>> BEGIN Stored data

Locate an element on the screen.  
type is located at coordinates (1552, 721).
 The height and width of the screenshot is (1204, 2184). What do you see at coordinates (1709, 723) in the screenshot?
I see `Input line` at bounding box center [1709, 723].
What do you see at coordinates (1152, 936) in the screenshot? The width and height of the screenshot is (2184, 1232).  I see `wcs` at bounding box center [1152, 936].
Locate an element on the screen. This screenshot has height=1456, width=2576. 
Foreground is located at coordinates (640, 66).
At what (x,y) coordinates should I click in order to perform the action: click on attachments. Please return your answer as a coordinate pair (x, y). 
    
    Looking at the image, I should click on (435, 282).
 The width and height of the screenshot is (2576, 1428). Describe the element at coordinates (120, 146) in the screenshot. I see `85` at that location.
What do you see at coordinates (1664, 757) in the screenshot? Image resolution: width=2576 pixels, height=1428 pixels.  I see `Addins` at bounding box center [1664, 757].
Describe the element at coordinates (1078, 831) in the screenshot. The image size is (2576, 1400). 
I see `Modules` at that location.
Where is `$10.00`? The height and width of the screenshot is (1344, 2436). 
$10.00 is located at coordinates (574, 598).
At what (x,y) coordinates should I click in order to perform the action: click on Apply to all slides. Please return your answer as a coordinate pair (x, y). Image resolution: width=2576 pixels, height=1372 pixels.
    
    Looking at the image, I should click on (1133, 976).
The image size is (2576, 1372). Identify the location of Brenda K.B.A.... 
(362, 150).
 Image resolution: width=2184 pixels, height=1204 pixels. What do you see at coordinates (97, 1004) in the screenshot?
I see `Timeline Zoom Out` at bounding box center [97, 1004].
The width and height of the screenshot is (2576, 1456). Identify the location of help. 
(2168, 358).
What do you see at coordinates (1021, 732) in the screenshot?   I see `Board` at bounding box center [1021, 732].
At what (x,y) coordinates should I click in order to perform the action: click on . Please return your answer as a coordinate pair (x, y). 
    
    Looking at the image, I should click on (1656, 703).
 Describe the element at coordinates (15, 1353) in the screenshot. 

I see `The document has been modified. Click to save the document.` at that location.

>> END Stored data

» **Exercise prompt**:
Pick out each line of the listing above that contains the word "size", and copy those lines in full.

» **Reply**:
Describe the element at coordinates (1078, 831) in the screenshot. The image size is (2576, 1400). 
The image size is (2576, 1372). Identify the location of Brenda K.B.A.... 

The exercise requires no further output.